Seconds had clicked by, but it felt like many long minutes. Carlos snapped out of the daze, Damali's call a refrain in his ears. He turned to see a rainbow of lights dancing under his shield and then something in her eyes made him open his mind, open a channel to her telepathy, and agree without words to lift his paltry protection.
She was right, his fellow Guardians were right, if they were gonna die, they had the right to go out swinging. The shield he'd erected to keep them breathing in an air pocket when the wave hit, and to keep the demons off their backs, would only hold until his energy waned in the battle—which wouldn't take long given the circumstances. Carlos reluctantly dropped his shield of Heru. The very instant he did that, the vessel became encased in shimmering light.
Guardians held on to anything they could as the huge wave finally crashed into the ship, swallowing it. But they gradually stared up as though moving in slow motion to see the dragon hulls pass over them. Bright light from their vessel illuminated the crystal-blue water that surrounded them, but they didn't feel
wet and could oddly breathe.
Weightlessness soon lifted them off the deck and they found themselves moving their arms and legs to hold the relative position they'd been in. Guardians touched their bodies, their billowing clothes, one another while watching their hair lift and sway in an underwater dance. Silence blotted out panic as they all took in the deeply surreal scene.

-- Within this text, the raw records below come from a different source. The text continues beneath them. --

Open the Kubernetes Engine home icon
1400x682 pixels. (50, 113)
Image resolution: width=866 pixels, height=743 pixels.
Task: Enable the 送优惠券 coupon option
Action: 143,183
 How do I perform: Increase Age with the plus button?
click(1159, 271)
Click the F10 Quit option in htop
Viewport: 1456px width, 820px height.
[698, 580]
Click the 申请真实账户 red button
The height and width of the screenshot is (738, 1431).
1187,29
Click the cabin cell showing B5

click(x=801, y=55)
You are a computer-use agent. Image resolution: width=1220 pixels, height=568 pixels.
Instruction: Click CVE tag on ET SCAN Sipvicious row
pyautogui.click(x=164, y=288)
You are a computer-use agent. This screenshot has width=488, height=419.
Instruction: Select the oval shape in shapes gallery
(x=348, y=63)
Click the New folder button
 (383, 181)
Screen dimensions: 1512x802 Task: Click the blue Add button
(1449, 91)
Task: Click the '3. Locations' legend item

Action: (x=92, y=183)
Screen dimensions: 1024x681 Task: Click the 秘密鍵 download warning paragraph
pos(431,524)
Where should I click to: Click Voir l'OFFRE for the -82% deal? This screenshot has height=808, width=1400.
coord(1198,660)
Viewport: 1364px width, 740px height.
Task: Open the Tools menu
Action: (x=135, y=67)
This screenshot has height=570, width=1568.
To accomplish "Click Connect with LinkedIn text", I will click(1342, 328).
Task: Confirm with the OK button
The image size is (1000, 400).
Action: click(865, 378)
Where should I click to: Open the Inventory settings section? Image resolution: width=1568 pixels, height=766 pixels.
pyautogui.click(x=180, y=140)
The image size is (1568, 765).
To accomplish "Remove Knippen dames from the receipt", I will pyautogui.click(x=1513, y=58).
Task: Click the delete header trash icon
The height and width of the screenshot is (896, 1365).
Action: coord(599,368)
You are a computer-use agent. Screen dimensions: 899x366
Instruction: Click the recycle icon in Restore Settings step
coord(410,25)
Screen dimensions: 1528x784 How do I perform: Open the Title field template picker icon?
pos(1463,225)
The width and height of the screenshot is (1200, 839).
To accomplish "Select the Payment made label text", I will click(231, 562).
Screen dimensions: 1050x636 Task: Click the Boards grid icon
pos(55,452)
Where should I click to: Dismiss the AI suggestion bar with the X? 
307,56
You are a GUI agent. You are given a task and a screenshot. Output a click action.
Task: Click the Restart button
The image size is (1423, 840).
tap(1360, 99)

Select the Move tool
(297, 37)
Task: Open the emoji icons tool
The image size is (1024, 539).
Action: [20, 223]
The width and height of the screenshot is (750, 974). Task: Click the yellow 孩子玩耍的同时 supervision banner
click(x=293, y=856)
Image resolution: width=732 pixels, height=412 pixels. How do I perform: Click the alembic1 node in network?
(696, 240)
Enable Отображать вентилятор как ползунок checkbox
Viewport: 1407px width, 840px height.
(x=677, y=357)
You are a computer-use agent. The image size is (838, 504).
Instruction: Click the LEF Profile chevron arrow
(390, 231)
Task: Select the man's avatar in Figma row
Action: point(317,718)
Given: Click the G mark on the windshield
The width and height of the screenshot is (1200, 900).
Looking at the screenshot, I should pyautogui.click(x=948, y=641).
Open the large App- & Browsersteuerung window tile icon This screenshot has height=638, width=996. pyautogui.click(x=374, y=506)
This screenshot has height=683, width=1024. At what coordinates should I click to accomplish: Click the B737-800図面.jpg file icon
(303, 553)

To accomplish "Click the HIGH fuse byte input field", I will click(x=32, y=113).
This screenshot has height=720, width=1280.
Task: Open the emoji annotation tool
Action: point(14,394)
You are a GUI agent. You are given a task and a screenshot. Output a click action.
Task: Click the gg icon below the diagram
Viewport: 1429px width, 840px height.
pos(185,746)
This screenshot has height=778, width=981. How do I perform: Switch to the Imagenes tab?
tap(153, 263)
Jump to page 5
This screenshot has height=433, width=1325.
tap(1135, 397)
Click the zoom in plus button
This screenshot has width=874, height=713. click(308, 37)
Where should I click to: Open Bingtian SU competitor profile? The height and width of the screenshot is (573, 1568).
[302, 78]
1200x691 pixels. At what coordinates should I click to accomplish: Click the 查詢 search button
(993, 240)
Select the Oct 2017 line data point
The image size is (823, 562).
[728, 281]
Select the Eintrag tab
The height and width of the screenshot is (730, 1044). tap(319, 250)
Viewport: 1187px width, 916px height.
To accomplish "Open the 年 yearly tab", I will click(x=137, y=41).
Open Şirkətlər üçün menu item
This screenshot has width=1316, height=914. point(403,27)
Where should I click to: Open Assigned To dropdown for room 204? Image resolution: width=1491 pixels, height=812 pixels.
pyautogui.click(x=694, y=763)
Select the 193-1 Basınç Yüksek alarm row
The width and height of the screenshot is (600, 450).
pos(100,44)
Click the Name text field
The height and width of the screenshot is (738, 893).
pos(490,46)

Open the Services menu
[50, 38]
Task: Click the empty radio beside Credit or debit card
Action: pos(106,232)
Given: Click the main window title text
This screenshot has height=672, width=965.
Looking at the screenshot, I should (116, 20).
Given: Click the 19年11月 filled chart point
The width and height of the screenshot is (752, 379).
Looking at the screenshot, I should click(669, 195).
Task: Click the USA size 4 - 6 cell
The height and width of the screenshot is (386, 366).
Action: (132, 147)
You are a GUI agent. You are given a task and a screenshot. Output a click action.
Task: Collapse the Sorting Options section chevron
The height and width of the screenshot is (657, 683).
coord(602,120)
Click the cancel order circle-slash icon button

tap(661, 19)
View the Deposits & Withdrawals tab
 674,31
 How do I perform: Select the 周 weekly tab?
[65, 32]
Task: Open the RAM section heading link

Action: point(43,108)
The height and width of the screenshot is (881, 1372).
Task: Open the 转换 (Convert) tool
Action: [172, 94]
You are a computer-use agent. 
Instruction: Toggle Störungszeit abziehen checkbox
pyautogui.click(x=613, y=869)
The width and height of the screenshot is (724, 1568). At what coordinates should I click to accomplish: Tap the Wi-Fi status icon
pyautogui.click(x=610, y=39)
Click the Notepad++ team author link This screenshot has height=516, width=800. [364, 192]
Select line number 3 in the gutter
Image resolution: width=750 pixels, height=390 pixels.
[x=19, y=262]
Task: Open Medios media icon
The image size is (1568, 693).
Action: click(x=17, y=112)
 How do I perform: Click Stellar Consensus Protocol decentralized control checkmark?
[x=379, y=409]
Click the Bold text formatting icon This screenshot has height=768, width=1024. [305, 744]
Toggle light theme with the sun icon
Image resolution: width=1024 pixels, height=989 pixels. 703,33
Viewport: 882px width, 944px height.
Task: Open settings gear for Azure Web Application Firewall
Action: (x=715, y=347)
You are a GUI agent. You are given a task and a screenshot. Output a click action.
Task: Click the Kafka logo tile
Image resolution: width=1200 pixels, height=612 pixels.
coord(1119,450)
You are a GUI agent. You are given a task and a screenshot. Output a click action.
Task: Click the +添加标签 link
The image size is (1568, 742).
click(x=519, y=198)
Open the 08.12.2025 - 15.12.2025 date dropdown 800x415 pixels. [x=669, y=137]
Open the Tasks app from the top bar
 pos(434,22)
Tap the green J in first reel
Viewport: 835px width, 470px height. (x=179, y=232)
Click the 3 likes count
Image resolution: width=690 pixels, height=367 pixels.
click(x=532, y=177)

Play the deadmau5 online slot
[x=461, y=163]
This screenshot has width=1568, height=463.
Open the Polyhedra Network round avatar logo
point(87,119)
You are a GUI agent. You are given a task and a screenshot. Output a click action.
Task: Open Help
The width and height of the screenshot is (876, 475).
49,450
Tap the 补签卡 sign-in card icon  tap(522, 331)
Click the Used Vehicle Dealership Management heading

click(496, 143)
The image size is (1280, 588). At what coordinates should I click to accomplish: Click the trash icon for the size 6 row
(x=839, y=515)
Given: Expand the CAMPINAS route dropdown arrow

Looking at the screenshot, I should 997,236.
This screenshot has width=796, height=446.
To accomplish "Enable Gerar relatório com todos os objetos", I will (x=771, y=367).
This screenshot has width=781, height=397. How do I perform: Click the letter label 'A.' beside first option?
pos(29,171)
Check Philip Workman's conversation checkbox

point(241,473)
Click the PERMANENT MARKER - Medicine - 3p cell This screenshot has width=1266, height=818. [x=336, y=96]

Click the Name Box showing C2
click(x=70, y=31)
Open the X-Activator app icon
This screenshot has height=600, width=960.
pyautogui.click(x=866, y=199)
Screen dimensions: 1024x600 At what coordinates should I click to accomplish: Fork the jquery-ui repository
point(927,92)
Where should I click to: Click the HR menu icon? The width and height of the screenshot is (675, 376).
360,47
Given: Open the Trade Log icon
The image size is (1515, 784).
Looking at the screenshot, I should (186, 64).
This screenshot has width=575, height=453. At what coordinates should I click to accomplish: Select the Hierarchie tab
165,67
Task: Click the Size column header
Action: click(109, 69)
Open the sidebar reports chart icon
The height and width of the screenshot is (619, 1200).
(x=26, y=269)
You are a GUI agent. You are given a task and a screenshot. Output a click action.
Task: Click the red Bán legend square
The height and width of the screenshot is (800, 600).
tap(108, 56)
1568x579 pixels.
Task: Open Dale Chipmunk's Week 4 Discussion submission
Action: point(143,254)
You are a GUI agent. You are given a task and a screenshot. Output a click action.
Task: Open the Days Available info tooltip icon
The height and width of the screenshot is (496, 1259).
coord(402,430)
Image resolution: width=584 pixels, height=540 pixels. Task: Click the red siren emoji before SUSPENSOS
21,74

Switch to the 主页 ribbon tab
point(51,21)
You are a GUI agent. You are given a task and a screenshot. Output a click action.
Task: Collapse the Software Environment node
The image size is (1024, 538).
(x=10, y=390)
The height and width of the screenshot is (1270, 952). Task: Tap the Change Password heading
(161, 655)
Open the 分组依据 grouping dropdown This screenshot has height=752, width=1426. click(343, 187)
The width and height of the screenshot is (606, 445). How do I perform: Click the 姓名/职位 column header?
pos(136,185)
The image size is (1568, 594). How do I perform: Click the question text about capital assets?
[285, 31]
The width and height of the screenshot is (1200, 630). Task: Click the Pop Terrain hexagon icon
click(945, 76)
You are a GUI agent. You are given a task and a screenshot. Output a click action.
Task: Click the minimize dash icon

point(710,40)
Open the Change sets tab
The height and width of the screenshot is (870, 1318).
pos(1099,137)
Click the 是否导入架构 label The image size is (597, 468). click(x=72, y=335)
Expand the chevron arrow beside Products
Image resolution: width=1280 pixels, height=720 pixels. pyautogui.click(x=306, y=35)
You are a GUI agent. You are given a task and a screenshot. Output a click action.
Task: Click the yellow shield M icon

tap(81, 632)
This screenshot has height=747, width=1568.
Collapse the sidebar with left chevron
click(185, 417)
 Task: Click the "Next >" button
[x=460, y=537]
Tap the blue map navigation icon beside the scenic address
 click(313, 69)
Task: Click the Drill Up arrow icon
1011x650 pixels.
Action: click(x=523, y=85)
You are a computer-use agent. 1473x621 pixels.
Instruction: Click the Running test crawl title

Damali stared at Carlos and simply touched her pearl at her throat. He nodded, understanding but yet still confused. The demons couldn't see them. Yonnie stared up at the passing legions in awe. Slowly Guardians stared up to watch the majesty of being passed over as ship after demon ship lurched forward above their heads while schools of sharks swam right past them, chasing the bloody vessels for a sure after-carnage meal. Then suddenly as the wave passed, their vessel broke the water's surface and everyone took a huge air breath. Sound came back. The yacht bounced a bit and then steadied, leaving Guardians sprawled on the deck floor. Carlos reached out and clasped Damali's hand and kept his voice quiet and reverent. "Whoa . . . what a ride. One day you've gotta tell me all about Atlantis." A few Guardians rose from the deck and Carlos looked around the yacht and then to Monty.
"Where are we?" Carlos asked. "Your navigation equipment is going nuts, Monty. What did getting hit with that energy wave from the lights and that crazy water do?"
Frantic, every Guardian with sensory capacity tried to hone in on a landmass, to no avail.
"J.L.,you get that communication connection up yet?" Shabazz paced back and forth on the deck. "How's Damali's pearl?"
"Spent," Damali said quietly, "like the rest of us."
"It's cool, it's cool," Carlos said. "We'll figure this out. I just want J.L. to get some kinda communication going, because the last thing we need right now is a run-in with a protective battleship or a coast guard patrol, ya know." J.L. looked up. "Dude . . ." he said in a far-off tone. "This can't be right. . . ."
"What can't be right?" Yonnie said, going to the pilothouse.